Building Gaussian Naive Bayes Classifier in Python
In this post, we are going to implement the Naive Bayes classifier in Python using my favorite machine learning library scikit-learn. Next, we are going to use the trained Naive Bayes (supervised classification), model to predict the Census Income.
As we discussed the Bayes theorem in naive Bayes classifier post. We hope you know the basics of the Bayes theorem. If not let’s quickly look at the basics of Bayes theorem once.

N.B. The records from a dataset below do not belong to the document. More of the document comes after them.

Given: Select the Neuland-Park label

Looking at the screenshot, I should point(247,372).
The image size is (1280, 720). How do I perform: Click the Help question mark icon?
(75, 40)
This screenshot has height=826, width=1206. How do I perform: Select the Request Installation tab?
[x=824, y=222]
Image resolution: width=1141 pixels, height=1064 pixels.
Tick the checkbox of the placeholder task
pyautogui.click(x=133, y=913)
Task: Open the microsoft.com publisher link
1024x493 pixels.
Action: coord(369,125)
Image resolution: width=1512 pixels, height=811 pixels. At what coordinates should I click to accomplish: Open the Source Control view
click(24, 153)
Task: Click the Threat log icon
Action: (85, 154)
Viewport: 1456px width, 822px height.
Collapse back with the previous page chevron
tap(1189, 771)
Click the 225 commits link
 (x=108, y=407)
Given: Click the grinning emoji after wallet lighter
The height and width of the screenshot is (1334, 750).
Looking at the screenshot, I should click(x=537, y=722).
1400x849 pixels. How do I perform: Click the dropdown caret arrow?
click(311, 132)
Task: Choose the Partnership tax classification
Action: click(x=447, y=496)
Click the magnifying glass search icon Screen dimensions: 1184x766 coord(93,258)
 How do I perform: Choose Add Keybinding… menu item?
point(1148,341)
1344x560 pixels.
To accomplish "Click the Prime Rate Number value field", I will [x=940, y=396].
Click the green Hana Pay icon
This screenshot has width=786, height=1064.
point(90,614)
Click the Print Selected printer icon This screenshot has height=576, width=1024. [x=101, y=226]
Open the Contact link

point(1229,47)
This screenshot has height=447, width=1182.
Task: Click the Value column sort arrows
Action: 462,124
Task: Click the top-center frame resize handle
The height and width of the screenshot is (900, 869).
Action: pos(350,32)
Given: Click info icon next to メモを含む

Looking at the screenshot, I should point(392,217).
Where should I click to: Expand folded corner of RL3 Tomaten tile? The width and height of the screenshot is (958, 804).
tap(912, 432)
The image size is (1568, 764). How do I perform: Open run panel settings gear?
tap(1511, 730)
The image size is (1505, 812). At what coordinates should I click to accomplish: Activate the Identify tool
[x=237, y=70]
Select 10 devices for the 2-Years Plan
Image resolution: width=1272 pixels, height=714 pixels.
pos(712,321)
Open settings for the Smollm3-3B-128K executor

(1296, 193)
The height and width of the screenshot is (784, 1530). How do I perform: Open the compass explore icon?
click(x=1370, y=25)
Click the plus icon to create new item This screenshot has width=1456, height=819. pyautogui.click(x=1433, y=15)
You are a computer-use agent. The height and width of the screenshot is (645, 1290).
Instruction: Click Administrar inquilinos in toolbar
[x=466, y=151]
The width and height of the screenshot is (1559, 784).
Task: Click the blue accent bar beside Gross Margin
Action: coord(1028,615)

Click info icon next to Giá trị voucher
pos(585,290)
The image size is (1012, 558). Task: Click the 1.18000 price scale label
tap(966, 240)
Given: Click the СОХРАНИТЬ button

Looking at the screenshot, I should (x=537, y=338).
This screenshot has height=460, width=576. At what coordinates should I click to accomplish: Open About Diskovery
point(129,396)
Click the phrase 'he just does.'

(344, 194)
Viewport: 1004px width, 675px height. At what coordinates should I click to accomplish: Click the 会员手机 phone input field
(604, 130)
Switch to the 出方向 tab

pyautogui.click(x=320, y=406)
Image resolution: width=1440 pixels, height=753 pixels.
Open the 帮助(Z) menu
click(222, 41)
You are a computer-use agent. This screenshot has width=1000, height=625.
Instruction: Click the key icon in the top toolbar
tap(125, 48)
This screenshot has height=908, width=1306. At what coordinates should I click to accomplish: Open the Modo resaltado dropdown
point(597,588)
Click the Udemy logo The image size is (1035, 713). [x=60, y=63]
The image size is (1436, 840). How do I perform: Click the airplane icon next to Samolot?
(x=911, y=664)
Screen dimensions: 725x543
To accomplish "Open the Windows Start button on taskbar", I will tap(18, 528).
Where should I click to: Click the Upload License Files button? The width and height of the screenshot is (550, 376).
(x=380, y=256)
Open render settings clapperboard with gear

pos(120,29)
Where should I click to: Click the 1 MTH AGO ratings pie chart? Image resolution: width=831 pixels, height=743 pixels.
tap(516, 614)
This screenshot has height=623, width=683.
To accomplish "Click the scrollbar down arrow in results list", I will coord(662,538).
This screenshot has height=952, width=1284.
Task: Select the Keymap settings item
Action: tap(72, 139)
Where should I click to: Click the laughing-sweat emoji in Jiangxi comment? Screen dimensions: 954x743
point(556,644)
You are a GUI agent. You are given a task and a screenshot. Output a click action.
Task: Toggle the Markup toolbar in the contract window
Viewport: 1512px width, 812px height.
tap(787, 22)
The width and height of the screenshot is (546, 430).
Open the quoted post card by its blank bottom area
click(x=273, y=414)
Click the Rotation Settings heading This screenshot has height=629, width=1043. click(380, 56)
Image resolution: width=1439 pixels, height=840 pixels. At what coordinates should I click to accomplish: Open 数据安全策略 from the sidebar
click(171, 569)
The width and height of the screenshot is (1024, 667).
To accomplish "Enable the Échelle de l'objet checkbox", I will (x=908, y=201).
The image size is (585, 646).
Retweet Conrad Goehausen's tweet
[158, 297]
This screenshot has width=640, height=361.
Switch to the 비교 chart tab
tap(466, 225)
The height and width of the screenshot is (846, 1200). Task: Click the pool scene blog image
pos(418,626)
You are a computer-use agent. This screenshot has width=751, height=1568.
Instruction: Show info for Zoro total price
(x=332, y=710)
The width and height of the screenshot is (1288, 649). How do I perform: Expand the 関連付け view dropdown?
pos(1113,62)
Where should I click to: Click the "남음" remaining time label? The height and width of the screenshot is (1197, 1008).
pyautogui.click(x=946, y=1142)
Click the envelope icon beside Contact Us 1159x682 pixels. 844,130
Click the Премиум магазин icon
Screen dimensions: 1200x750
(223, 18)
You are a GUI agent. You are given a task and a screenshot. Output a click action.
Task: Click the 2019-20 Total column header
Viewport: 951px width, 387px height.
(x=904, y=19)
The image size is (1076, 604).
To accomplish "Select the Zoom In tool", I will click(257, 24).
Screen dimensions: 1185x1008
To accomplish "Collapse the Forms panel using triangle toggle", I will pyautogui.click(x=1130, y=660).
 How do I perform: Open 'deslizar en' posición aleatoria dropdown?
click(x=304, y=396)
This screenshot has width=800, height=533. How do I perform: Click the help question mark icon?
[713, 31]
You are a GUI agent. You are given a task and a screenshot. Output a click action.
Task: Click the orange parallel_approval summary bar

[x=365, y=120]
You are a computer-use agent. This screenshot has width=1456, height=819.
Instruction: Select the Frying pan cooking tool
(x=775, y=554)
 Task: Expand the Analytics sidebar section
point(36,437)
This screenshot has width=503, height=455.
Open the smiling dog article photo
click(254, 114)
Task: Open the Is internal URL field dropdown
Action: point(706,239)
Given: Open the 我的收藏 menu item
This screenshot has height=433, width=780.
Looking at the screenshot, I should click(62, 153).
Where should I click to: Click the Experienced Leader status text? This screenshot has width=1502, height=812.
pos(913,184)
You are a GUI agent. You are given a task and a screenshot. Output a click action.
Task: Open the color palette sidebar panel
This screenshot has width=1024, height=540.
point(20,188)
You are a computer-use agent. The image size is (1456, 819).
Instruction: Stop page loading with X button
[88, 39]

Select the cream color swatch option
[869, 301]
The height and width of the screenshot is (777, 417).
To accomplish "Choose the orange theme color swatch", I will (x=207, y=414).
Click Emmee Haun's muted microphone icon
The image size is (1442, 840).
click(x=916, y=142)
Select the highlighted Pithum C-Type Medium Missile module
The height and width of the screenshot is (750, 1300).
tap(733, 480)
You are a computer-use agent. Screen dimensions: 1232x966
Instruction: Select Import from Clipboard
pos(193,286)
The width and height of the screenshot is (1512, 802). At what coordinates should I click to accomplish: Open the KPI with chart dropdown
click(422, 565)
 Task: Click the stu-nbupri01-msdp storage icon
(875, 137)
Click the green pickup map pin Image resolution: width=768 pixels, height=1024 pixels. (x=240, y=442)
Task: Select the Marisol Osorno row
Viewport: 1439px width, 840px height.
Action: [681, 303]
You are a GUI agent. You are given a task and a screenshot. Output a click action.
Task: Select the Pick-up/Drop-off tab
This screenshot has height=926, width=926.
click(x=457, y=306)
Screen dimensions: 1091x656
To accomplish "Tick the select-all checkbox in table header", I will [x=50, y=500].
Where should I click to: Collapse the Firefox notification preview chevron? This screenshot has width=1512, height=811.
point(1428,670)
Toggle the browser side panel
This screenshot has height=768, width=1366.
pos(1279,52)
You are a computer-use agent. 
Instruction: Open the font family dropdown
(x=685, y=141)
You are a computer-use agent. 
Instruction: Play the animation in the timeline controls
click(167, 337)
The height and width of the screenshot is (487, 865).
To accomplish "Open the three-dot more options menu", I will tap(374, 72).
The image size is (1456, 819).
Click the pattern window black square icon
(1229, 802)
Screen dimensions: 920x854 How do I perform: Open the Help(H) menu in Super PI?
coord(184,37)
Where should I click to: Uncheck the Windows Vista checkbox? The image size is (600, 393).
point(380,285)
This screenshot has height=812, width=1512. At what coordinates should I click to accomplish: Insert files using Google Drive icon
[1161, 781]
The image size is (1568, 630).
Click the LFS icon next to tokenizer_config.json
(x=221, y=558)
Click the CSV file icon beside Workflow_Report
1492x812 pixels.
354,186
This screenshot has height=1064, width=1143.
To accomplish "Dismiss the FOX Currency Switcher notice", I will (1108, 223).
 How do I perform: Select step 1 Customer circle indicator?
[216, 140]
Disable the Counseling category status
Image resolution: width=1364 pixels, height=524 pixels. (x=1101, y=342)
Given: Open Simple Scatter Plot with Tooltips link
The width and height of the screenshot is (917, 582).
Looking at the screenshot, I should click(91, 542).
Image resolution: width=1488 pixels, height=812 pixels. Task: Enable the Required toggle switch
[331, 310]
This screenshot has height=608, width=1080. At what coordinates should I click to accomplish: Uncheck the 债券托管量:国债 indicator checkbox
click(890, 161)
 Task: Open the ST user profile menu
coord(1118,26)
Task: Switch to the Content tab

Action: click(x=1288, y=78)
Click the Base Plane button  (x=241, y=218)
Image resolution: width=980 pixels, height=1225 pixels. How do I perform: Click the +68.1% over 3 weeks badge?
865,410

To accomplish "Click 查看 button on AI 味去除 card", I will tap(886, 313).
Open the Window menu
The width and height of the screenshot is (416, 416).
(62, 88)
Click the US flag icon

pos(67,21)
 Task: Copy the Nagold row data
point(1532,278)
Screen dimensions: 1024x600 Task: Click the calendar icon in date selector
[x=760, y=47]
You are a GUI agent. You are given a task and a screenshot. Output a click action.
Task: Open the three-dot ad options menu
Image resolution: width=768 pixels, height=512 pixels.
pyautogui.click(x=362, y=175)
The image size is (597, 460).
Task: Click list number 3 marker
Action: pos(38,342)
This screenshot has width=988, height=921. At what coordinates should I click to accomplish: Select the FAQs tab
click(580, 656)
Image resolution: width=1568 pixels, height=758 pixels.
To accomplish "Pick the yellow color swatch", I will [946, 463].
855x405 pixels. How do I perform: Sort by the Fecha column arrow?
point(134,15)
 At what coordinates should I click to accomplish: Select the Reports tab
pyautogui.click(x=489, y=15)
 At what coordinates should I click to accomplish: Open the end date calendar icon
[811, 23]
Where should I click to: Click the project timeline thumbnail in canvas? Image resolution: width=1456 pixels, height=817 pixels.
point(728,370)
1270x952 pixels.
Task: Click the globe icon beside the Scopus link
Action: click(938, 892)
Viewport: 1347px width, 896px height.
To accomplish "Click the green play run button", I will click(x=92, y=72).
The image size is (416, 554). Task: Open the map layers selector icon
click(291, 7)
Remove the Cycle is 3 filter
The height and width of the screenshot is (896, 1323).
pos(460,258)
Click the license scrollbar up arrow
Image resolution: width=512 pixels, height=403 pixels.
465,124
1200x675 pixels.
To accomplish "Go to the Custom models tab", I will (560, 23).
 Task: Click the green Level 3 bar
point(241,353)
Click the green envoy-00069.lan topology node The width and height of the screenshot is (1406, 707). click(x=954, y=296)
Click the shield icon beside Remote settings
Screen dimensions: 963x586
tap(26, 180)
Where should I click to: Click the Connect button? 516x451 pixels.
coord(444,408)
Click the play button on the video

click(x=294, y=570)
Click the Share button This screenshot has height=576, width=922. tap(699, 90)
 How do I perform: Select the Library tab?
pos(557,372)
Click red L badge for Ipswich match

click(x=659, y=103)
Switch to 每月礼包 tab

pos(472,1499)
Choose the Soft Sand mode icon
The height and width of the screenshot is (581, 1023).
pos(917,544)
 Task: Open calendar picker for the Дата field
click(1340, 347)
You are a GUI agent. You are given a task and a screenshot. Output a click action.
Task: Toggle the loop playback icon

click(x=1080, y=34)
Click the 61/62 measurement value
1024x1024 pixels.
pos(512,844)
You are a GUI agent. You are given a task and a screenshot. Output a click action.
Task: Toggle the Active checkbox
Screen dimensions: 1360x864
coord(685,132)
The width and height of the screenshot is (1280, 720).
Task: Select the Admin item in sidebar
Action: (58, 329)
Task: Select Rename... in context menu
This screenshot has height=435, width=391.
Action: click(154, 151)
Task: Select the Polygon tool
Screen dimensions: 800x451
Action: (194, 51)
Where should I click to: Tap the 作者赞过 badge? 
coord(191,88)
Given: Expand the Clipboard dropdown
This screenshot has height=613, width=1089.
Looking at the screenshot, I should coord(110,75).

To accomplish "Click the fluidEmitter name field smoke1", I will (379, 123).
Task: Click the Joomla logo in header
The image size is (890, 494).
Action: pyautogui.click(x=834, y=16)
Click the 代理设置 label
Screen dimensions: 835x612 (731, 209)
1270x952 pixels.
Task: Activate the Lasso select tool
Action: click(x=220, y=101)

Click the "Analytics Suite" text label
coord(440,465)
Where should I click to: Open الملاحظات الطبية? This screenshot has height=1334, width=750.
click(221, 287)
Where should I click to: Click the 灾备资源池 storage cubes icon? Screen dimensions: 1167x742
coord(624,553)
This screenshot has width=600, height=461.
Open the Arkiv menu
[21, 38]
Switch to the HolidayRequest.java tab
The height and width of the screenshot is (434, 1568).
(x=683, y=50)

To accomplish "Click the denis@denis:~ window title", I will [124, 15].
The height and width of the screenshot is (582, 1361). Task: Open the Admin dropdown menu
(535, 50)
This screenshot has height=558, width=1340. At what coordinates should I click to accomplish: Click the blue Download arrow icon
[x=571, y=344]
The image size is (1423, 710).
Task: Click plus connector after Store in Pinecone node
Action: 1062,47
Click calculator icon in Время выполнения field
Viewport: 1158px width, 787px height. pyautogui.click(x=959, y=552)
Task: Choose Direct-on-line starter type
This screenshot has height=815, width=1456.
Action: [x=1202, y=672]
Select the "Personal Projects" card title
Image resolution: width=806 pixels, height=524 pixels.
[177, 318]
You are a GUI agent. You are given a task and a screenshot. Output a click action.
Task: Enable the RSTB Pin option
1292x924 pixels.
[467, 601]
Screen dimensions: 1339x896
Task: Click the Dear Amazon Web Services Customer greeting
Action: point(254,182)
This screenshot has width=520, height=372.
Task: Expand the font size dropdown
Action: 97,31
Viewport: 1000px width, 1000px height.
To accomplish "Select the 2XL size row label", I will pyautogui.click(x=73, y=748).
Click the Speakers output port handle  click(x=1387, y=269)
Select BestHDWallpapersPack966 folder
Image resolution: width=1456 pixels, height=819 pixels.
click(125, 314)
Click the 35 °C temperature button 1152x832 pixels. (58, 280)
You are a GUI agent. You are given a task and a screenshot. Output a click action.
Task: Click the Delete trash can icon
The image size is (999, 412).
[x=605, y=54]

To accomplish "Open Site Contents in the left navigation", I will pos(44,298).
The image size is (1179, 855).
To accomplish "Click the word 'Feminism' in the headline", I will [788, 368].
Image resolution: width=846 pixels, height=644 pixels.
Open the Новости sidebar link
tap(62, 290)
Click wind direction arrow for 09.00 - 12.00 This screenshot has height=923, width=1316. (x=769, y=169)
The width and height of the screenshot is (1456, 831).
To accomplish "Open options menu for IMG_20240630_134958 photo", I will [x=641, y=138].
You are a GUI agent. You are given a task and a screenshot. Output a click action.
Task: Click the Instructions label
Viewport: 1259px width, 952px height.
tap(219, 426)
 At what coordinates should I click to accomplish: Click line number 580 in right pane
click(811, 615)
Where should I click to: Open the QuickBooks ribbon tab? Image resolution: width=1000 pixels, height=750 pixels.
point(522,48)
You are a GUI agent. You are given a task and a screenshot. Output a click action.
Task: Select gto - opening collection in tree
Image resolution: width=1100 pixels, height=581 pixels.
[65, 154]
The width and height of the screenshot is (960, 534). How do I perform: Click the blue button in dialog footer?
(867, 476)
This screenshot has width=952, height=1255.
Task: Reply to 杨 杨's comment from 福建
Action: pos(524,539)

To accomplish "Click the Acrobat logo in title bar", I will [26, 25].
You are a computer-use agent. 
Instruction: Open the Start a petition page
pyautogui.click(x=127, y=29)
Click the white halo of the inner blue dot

Bayes’ theorem is based on conditional probability. The conditional probability helps us calculating the probability that something will happen, given that something else has already happened. Not getting let’s understand with few examples.
Conditional Probability Examples
Below are the few examples helps to clearly understand the definition of conditional probability.
- Purchasing mac book when you already purchased the iPhone.
- Having a refreshing drink when you are in the movie theater.
- Buying peanuts when you brought a chilled soft drink.
Using the Bayes theorem the naive Bayes classifier works. The naive Bayes classifier assumes all the features are independent to each other. Even if the features depend on each other or upon the existence of the other features. Naive Bayes classifier considers all of these properties to independently contribute to the probability that the user buys the MacBook.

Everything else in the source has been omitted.